They lived in small communities, did not isolate themselves from their Moslem (and Christian neighbors), but were totally and completely isolated from the rest of the world, maintained their own customs and language (a dialect of Aramaic, now called by some Neo-Aramaic, to distinguish it from the Aramaic of Kol Nidre, the Kaddish, and Jesus.

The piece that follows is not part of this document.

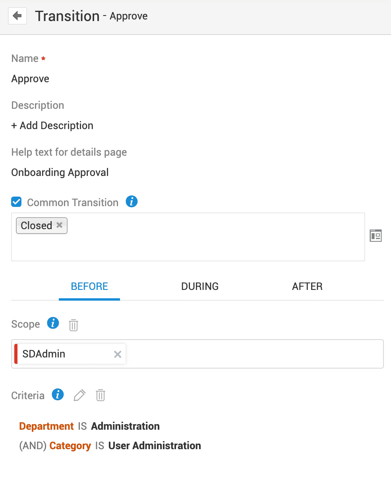Remove SDAdmin from the scope field
The height and width of the screenshot is (502, 391).
click(x=118, y=354)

Their world was very stable – until the founding of the state of Israel, and the burgeoning anti-Semitism in Iraq and other parts of the middle east. Virtually the entire community moved to Israel. Sabar’s family settled in Jerusalem (it was 1951), and he and his siblings all became educated Israeli citizens, but Yona Sabar, the oldest sibling with the strongest memories of Kurdistan, could not pull himself from his roots, and (complete with a Ph.D. from Yale) has devoted himself to the preservation of the community’s language and culture.

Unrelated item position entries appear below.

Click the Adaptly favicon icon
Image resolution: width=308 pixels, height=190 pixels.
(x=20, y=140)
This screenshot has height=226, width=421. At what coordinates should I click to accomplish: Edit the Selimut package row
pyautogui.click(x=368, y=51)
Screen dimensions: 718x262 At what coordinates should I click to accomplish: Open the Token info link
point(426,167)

His son, Ariel, growing up in the Los Angeles of the 1980s, was not interested, and in fact was more than a little embarrassed by his father’s background. He wanted nothing to do with it, and became a journalist, writing for the Christian Science Monitor and the Baltimore Sun. But, with the birth of his first son, he says that he realized that he was not the end of a chain, but a link within it, and decided to learn what he could, to pass it along to future generations.
One of the main problems in the history and historiography of the Jews of Kurdistan was the lack of written history and the lack of documents and historical records.
During the 1930s a Jewish Ethnographer from Germany named Erich Brauer made an important contribution by placing the foundations for the social and ethnographic history of the Jews of Kurdistan. One of the methods he used was oral history while interviewing informants from the Jewish Kurdish community. Unfortunately, he did not complete his work, and it was his assistant, Raphael Patai, who prepared his book for publication in Hebrew, Yehude Kurditan: mehqar ethnographi (Jerusalem, 1940). Fifty years later, while in the United States, Patai published an English version of this book and exposed the subject of the Jews of Kurdistan to the world's English readers.
Recently, an important book came out by the Israeli scholar Mordechai Zaken, who used written, archival and oral sources in his work to bring to life the relations between the Jews and their Kurdish masters or chieftains(Aghas)through hundreds of vivid accounts and stories that are spread along the book, of the fifty-six oral sources from 6 Kurdish towns:
- Zahko
- Aqra
- Amadia/Amadiya,
- Dohuk
- Sulaimaniya and
- Shinno/Ushno/Ushnoviyya)
Thus, this book, which is apparently mainly a family story, but necessarily as well a story of the history of the Kurdish Jews, a branch of Judaism which did not record its own history and whose past is quite sketchy until recent times.
The presentation was excellent, I thought, and was supplemented by a series of terrific questions from the large audience. The lecture was part of the Jewish Literature Festival at the JCC.